UAD’nin Kararı ve Diplomatik Çatlaklar
26 Ocak 2024’te Güney Afrika’nın başvurusu üzerine Uluslararası Adalet Divanı (UAD), İsrail’e “soykırımın önlenmesi” yönünde geçici tedbirler uygulanmasına karar verdi. Bu karar, hukuk dünyasında tarihi bir dönüm noktasıydı. Ancak pratikte, Gazze’deki yıkımı durdurmaya yetmedi. İsrail, suçlamaları “ahlaken iğrenç” olarak niteledi. Oysa dünya kamuoyu, bu kararın vicdani ağırlığını hissediyordu: Birleşmiş Milletler ’in kurucu ilkeleri ile fiili gerçeklik arasındaki uçurum, hiç bu kadar görünür olmamıştı.
Lübnan Cephesi ve Bölgesel Yayılma
2024’ün ikinci yarısına gelindiğinde savaş, artık sadece Gazze’yle sınırlı değildi. 17 ve 18 Eylül’de Lübnan’da Hizbullah’a ait çağrı cihazları ve telsizlerin patlamasıyla en az 37 kişi öldü, binlercesi yaralandı. Olayın ardında İsrail’in olduğu iddia edildi. Sadece on gün sonra, İsrail’in Beyrut’ta düzenlediği hava saldırısında Hizbullah lideri Hasan Nasrallah öldürüldü. Bu gelişme, bölgeyi adeta yeni bir cepheye sürükledi. Lübnan’ın güneyi, Şii mahalleleri ve Beyrut’un banliyöleri ağır bombardımanlarla yerle bir oldu. Bir milyondan fazla insan evsiz kaldı.
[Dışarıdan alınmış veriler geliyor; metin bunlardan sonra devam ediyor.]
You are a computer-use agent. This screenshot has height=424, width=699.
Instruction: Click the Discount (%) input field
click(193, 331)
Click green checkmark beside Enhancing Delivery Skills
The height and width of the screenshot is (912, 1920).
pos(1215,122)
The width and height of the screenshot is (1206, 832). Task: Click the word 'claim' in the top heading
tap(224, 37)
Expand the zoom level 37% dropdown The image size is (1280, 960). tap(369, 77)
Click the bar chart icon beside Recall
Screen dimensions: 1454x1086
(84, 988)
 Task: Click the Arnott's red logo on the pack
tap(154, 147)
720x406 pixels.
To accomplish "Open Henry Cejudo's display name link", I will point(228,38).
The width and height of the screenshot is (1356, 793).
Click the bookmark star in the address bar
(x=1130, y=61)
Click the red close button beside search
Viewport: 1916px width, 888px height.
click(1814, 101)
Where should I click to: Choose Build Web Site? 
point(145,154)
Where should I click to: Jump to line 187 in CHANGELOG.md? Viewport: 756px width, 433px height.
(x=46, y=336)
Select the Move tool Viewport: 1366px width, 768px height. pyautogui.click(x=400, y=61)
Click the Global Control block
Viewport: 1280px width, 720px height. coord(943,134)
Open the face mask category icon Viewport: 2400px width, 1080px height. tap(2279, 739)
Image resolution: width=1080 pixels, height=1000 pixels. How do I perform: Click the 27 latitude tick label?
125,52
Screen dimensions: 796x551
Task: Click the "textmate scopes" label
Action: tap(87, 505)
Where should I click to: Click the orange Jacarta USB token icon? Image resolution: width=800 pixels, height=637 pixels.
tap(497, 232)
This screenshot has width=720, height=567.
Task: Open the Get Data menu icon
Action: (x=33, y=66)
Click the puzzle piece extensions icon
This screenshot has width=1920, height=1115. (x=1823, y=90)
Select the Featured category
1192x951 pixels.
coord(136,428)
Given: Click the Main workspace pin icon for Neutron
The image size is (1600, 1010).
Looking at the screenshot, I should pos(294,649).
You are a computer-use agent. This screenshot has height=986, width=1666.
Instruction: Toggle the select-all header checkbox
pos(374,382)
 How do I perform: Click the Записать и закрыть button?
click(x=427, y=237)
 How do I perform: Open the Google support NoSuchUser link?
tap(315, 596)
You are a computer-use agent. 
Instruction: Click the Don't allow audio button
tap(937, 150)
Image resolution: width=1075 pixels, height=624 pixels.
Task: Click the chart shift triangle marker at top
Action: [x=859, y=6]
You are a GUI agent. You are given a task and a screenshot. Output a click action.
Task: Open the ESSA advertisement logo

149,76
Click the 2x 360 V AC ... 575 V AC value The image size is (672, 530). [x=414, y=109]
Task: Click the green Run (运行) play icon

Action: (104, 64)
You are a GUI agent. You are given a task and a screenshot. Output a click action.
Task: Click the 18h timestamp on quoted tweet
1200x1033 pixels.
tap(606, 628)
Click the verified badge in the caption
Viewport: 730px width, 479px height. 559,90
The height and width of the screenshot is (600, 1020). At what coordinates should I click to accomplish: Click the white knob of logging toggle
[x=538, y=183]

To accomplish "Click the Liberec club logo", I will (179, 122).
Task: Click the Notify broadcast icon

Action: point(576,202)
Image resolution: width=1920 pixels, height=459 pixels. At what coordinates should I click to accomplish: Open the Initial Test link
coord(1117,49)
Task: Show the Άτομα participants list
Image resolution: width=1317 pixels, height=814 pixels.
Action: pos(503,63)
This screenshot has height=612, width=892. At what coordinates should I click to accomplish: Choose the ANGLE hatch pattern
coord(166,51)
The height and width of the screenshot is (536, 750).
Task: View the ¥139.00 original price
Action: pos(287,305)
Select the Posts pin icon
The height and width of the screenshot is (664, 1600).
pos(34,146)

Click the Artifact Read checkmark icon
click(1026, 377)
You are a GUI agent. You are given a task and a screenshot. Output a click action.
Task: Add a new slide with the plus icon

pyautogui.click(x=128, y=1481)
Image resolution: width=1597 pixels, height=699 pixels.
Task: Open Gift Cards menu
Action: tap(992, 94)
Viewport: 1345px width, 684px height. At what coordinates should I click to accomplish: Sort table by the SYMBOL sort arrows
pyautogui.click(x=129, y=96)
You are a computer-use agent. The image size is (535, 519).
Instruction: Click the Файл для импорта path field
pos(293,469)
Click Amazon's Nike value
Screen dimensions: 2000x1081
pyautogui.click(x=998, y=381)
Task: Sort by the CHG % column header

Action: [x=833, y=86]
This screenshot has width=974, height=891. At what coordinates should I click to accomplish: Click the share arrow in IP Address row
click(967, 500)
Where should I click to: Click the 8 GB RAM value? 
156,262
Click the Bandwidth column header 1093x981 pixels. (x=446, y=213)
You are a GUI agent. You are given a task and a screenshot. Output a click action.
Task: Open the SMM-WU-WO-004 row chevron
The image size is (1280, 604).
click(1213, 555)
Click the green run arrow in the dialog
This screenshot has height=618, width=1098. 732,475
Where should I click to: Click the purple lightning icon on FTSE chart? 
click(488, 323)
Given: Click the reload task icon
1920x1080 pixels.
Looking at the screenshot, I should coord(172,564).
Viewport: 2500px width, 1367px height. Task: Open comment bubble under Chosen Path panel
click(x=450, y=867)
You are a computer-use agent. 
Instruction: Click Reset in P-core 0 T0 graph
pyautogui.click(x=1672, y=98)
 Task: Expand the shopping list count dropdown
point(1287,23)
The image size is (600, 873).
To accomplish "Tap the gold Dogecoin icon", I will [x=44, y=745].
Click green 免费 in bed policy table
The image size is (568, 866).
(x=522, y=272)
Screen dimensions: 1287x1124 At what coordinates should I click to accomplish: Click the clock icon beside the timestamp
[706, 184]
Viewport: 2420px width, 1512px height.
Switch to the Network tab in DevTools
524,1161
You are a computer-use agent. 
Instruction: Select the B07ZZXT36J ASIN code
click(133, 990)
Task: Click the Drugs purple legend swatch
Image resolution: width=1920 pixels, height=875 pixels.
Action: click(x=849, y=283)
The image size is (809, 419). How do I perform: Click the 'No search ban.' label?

Ateşkes, İhlal ve İran’la Sıcak Çatışma
15 Ocak 2025’te Katar ve Mısır’ın öncülüğünde yeni bir ateşkes anlaşması sağlandığında, artık savaş 15 ayı geride bırakmıştı. 19 Ocak’ta yürürlüğe giren anlaşma kapsamında, 33 rehine (aralarında sekiz cenaze de vardı) 2 bin Filistinli mahkûmla takas edildi. Ancak umut, yine uzun ömürlü olamadı. İsrail, mart ayında Hamas’ın bazı şartlara uymadığını öne sürerek ateşkesi bozdu. 18 Mart’ta Gazze yeniden bombalanmaya başladı. Şehir, bir kez daha külle kaplandı.
Haziran 2025’e gelindiğinde ise bölge daha da alevlendi. İsrail ile İran arasında 12 gün süren doğrudan çatışma yaşandı. İsrail, İran’ın nükleer tesislerini hedef alırken, Tahran yoğun füze saldırılarıyla karşılık verdi. ABD’nin de bu sürece dahil olmasıyla kriz, bölgesel olmaktan çıkıp küresel bir güvenlik sorununa dönüştü. 24 Haziran’da ABD Başkanı Donald Trump’ın ilan ettiği ateşkesle bu sıcak dönem sona erdi, ama geride hem yıkım hem de korku bıraktı.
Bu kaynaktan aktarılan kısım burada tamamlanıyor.